Guardadas as devidas proporções, fui atingida por um míssil ao tomar conhecimento do áudio tão infeliz desse inútil que carrega o título de deputado estadual que, querendo ao não, foi eleito democraticamente pelo povo. O tal Arthur Do 'Mal', juntamente com tantos outros desse movimento "Mamãe Falei", que ainda não sei de onde surgiu, pois de mamãe não tem nada, muito pelo contrário, ele ofende todas as "mães", mulheres que carregam em seu ventre seus filhos amados.
Há que se tomar providências urgentes para defenestrar do poder essa figura nojenta, e que ele seja banido de todas as formas de convivência humana. Neste 8 de Março, o mundo comemora o Dia Internacional da Mulher, momento em que temos a oportunidade de enaltecer as grandes figuras femininas. Infelizmente não temos, principalmente nesta segunda década do Século 21, motivos para comemorar, considerando as tantas amarguras que as mulheres do mundo têm sofrido.
No Brasil, o número crescente da violência doméstica, desde o advento da pandemia do coronavírus, que trouxe a Covid-19 e que por conta da necessidade do distanciamento social, e com as mulheres enclausuradas em seus lares, ficaram à mercê de seus algozes, estão ainda sofrendo as piores violências. O desmantelamento das políticas públicas nos últimos anos, sob o jugo de um governo totalmente insensível às causas femininas, principalmente daquele que ocupa o posto maior do país.
Mas voltando ao tal deputado 'Do Mal', mesmo após vomitar tanto excremento sobre as mulheres ucranianas, que de tão asquerosas palavras não vou reproduzir aqui nessa missiva, ainda tem a arrogância de atacar o padre Júlio Lancellotti, dizendo que o padre é um "cafetão da miséria", quando na verdade esse demônio é o verdadeiro cafetão da política, cafetão do mal. O jornalista Jamil Chade escreveu um artigo em homenagem às mulheres vítimas das guerras, onde cita um episódio de duas irmãs, meninas entre 9 e 10 anos, num campo de refugiados, que relatam: "À noite, quando vamos ao banheiro, tem homens maus que fazem coisas com nossos corpos".
Realmente, após o surgimento da pandemia, por diversas vezes cheguei a pensar que talvez esse fosse o momento de nós, "seres humanos", reconhecermos a oportunidade de mudarmos a forma de como ver a vida, no sentido de valorizar o que recebemos de graça, mas não é o que estamos vivendo.
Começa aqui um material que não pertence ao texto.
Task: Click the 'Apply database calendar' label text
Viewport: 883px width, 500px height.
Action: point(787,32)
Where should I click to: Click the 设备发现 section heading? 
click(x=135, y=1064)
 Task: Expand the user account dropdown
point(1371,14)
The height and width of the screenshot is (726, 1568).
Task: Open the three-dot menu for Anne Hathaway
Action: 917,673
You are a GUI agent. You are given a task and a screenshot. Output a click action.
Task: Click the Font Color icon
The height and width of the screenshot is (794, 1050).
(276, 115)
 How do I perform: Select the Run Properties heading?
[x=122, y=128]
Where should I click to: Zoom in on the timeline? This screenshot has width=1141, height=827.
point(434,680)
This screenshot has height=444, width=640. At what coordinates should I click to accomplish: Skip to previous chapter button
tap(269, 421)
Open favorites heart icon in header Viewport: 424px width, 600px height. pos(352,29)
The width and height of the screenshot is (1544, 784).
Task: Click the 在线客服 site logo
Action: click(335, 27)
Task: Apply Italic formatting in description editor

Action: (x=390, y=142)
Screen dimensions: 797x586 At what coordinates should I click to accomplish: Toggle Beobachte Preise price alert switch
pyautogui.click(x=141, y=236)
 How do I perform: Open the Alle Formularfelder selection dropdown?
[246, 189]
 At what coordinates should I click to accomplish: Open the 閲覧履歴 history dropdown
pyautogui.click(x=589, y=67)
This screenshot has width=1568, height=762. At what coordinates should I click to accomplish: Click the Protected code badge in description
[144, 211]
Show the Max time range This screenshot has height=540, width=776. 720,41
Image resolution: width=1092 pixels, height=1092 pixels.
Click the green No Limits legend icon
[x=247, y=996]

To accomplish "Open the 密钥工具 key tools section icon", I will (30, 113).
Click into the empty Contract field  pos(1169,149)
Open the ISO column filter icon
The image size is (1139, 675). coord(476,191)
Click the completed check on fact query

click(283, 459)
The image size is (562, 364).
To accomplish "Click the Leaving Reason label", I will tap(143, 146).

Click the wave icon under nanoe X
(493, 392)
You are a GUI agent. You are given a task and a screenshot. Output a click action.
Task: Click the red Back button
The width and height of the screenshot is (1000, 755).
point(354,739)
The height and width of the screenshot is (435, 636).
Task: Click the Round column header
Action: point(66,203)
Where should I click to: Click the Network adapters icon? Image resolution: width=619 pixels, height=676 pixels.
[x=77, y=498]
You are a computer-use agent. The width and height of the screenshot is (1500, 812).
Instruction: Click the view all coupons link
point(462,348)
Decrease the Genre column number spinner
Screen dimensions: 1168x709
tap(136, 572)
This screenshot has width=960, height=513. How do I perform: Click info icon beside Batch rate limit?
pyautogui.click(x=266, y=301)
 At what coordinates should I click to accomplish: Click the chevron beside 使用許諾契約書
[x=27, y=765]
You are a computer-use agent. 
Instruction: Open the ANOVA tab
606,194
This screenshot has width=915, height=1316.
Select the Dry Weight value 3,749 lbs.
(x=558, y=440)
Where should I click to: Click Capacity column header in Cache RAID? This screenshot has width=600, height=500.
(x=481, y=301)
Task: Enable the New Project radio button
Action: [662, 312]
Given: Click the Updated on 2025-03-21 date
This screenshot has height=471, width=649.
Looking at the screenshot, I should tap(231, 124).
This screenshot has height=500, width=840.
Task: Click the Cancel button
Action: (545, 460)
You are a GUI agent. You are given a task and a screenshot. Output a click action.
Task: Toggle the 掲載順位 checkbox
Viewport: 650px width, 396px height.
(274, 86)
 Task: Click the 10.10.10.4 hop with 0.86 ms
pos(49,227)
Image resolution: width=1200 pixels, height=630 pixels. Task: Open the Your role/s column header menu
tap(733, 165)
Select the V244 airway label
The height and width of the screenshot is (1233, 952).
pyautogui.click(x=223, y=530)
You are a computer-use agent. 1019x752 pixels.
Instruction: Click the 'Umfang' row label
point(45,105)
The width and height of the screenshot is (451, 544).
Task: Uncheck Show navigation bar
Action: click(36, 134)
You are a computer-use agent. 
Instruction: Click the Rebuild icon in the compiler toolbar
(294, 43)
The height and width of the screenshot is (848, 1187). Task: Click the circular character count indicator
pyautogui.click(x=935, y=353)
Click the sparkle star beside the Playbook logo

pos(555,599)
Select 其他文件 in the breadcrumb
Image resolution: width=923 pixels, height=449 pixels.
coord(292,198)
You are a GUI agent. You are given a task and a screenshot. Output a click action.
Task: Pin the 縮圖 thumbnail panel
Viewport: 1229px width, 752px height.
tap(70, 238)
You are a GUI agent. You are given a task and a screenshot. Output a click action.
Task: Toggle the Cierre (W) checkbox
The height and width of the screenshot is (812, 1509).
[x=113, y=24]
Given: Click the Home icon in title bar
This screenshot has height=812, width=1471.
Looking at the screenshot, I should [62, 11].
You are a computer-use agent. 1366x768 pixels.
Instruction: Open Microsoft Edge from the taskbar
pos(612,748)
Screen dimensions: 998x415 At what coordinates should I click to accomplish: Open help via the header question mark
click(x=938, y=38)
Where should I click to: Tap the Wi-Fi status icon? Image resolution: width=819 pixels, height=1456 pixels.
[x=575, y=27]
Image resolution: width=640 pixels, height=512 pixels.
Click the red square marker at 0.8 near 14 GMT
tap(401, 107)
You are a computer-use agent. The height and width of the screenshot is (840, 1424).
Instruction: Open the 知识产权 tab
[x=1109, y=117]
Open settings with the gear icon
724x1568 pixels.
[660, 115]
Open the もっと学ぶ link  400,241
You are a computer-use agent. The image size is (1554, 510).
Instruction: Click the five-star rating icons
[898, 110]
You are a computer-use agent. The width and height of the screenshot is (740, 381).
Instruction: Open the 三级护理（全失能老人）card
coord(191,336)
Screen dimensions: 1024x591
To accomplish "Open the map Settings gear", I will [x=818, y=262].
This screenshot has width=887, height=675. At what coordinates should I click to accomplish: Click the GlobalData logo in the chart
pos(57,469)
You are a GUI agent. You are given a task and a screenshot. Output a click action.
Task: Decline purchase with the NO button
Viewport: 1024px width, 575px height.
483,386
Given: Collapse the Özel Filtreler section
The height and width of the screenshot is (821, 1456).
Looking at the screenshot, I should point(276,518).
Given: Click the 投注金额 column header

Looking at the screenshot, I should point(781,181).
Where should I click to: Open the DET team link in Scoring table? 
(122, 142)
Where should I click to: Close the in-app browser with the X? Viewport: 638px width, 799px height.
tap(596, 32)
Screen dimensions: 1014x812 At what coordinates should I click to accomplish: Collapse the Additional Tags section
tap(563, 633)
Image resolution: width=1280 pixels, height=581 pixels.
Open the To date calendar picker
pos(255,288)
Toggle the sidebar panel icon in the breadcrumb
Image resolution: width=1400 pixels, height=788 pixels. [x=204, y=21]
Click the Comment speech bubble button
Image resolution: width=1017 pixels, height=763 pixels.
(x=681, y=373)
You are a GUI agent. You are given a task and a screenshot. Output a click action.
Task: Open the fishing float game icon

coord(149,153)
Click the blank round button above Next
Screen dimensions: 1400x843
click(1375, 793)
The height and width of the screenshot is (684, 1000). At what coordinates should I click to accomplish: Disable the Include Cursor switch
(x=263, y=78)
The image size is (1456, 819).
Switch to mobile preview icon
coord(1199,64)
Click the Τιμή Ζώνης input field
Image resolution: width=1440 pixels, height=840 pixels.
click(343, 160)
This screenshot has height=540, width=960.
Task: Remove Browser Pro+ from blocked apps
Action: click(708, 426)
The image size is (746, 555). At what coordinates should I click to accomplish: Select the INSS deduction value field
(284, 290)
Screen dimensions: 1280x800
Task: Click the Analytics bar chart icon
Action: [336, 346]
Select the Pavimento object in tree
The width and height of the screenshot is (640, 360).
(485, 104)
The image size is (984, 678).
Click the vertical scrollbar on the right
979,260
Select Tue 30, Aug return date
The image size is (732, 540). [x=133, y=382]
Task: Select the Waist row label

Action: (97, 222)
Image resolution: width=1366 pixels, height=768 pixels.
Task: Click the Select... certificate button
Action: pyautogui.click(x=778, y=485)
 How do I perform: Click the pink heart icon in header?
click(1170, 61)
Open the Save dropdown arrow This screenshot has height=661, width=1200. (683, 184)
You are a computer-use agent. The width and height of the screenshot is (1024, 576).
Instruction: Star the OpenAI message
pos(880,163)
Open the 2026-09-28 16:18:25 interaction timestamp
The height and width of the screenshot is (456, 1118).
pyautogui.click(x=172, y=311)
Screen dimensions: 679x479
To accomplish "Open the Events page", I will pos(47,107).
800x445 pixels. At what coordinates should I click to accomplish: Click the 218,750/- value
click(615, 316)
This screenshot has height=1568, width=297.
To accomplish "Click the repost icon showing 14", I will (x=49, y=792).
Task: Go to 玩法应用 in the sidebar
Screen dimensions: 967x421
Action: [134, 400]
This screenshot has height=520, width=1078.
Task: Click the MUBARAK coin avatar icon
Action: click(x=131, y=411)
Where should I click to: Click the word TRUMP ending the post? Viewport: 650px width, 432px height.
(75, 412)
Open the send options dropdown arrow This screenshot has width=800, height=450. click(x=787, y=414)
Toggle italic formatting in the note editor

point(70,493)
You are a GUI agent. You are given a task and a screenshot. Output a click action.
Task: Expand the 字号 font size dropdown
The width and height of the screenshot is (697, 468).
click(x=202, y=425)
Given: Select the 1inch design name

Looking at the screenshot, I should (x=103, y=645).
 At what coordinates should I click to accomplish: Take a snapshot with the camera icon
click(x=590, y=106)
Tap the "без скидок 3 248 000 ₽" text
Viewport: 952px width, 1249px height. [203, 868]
No entanto, mesmo diante de um cenário tão negativo, encontro em meu coração o desejo de que neste 8 de março possamos sonhar com um país sem machismo, sem violência, sem fome, sem injustiça e com muito mais mulheres ocupando os espaços de poder!
A população brasileira é composta por 48,2% de homens e 51,8% de mulheres, segundo dados da PNAD - Pesquisa Nacional por Amostra de Domicílios Contínua, de 2019. Anseio que as mulheres estejam na linha de frente nas próximas eleições para deputadas, que ocupem mais cadeiras nas assembleias e tomem em suas mãos o direito de fazer as leis, de acordo com a real necessidade das mulheres do nosso país. Mulheres, não aceitem a violência, denunciem!
O Ligue 180 é o maior canal de denúncias contra a violência doméstica. O atendimento é 24 horas, gratuito e sigiloso, e agora passa a receber denúncias de violência contra a mulher pelo WhatsApp, sob número: (61) 99656-5008.
A autora é ex-conselheira do antigo Conselho da Condição Feminina.